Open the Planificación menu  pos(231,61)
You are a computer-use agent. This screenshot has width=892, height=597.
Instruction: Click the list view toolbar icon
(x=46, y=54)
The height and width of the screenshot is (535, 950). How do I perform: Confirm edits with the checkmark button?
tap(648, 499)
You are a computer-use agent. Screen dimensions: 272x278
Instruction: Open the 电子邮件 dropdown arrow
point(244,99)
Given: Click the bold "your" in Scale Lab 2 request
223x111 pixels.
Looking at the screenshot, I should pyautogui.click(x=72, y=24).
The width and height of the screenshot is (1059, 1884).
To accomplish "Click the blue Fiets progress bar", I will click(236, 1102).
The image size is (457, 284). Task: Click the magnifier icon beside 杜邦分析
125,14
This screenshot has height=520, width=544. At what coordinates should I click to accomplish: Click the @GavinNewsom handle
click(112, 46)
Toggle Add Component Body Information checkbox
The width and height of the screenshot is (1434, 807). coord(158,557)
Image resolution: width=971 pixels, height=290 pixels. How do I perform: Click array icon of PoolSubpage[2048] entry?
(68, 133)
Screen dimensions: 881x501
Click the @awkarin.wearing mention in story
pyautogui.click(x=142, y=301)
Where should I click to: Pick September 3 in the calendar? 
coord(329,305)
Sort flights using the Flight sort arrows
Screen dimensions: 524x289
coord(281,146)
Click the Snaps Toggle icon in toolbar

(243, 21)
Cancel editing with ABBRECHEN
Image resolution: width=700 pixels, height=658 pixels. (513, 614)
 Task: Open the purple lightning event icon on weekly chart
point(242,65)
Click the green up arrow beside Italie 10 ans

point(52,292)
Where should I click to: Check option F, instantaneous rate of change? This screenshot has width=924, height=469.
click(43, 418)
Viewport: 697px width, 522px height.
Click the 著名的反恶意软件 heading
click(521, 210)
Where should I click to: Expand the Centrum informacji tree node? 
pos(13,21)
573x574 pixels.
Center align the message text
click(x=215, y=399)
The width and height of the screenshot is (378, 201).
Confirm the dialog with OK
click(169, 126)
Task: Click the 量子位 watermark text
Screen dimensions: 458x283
════
Write the number of lines in the data above that contain the word "agent", and add nothing to it.

2